On 22/04/2013 17:06, Oscar Benjamin wrote:
> On 22 April 2013 16:50, Blind Anagram <blindanagram@nowhere.org> wrote:
>>>
>>> It would be very easy to subclass list and add this functionality in
>>> cython if you decide that you do need a builtin method.
> [snip]
>>
>> But I was really wondering if there was a simple solution that worked
>> without people having to add libraries to their basic Python installations.
> 
> There are simple solutions and some have already been listed.

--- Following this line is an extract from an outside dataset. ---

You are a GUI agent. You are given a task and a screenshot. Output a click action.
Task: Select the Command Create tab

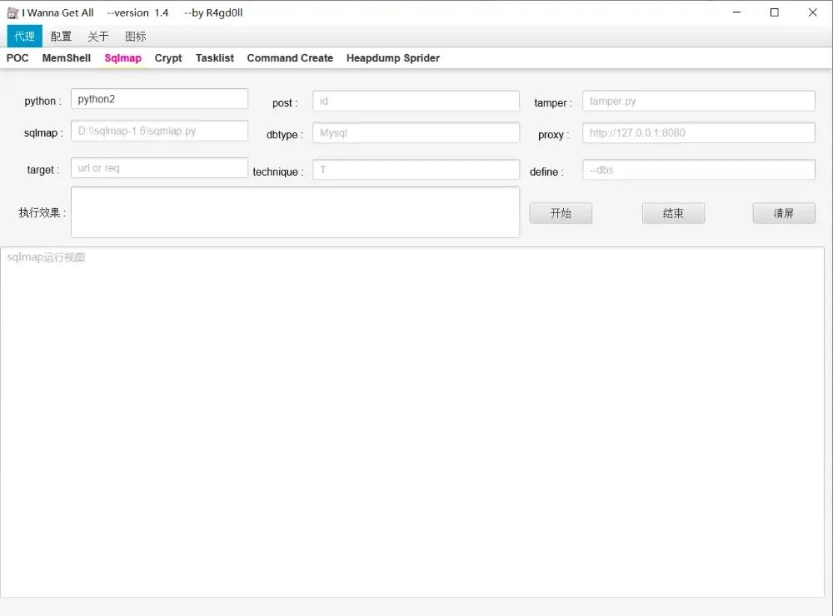[x=290, y=58]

You are
> attempting to push your program to the limit of your hardware
> capabilities and it's natural that in a high-level language you'll
> often want special libraries for that.

Hi Oscar

Yes, but it is a tribute to Python that I can do this quite fast for
huge lists provided that I only count on the full list.

And, unless I have completely misunderstood Python internals, it would
probably be just as fast on a sub-sequence if I had a list.count(value,
limit) function (however, I admit that I could be wrong here since the
fact that count on lists does not offer this may mean that it is not as
easy to implement as it might seem).

> I don't know what your application is but I would say that my first
> port of call here would be to consider a different algorithmic
> approach. An obvious question would be about the sparsity of this data
> structure. How frequent are the values that you are trying to count?
> Would it make more sense to store a list of their indices?

Actually it is no more than a simple prime sieve implemented as a Python
class (and, yes, I realize that there are plenty of these around).

> If the problem needs to be solved the way that you are currently doing
> it and the available methods are not fast enough then you will need to
> consider additional libraries.
>>
>> As I have never tried building an extension with cython, I am inclined
>> to try this as a learning exercise if nothing else.
> 
> I definitely recommend this over writing a C extension directly.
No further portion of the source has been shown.